There are moments in the book where the reader feels squeamish on her behalf, like watching her as a child in a room full of adults at a Weight Watchers meeting. When she and a group of college friends are passing a frat house, pausing to find out about the party going on inside as a frat member looks at her and yells, “No fatties allowed!!” (p. 103), I winced. She brings the reader into the scenes of her life as a witness. I sobbed when I read about her father’s death. But even, and especially in the struggles to make a lifelong change to lose weight, we see her character shine on: “Moments when I felt my weakest, when I was absolutely certain that I’d rather give up than keep going: that was when I learned what I’m made of.” (p. 129) And this is where the book really excels. That is a learned quality anyone can glom onto, whether weight is the challenge or perhaps something else, like addiction.

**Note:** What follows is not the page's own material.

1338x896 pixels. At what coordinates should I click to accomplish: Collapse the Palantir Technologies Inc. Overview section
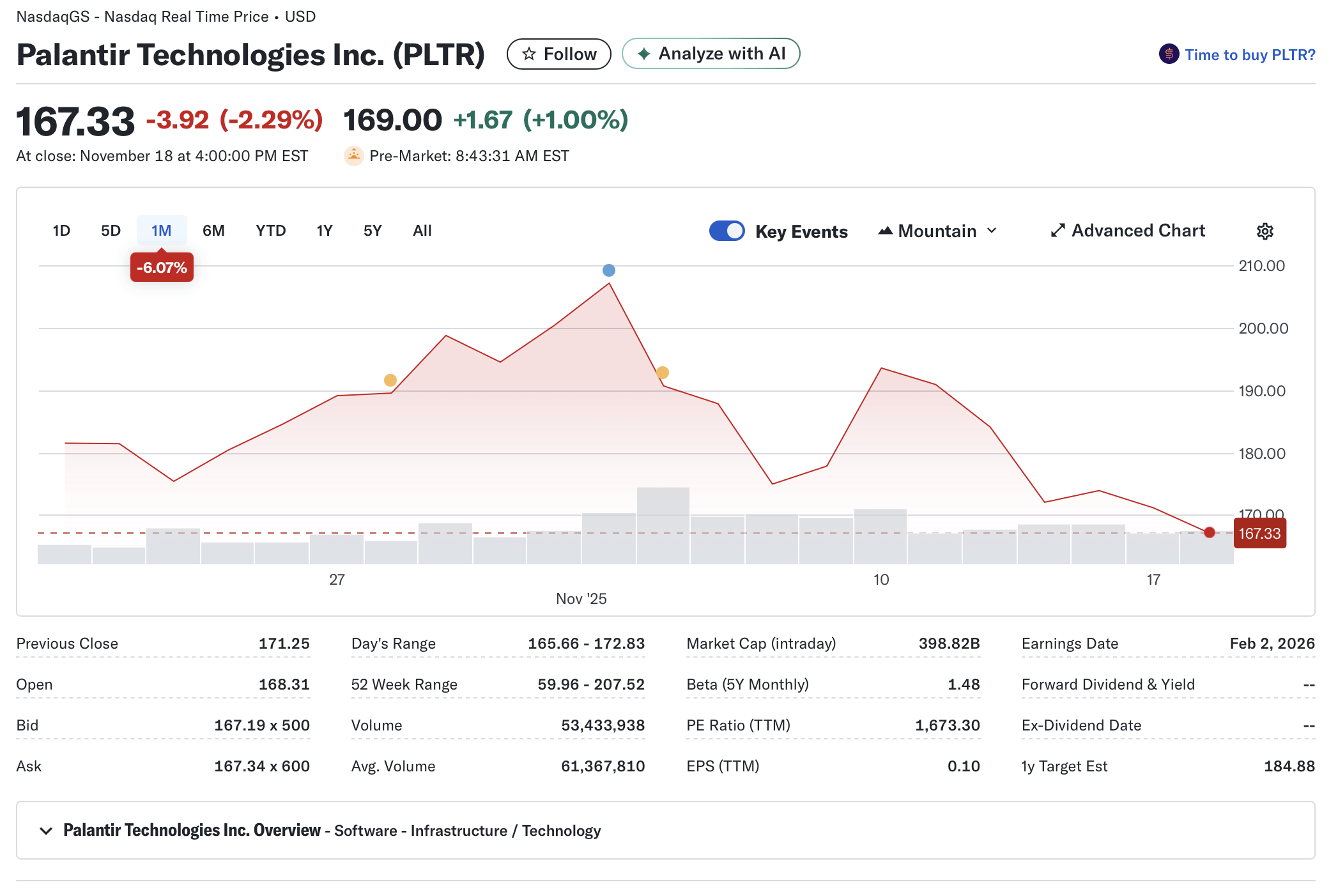(x=45, y=830)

Readers will cheer her on as she makes the connection between satisfaction and contentment. “I sensed contentment coursing through me. It was what it was: a much loved meal. And now, I said to myself, it’s over. Remember it fondly. Another plate wouldn’t have brought me any greater satisfaction, because contentment doesn’t double by the serving.” (p. 142)
From the cover of the book, a young Andie in a swimsuit grins at the camera showing gaps between her teeth. The ocean surf is lapping the sand behind her posed posture. Her joy is infectious. She embodies childhood. In this snapshot, her story is just beginning. The power is summed up best in the title that gets fully realized in the closing chapter. Whether she is skinny or was fat, she is always the same person. And that truth is one size fits all, just like her book.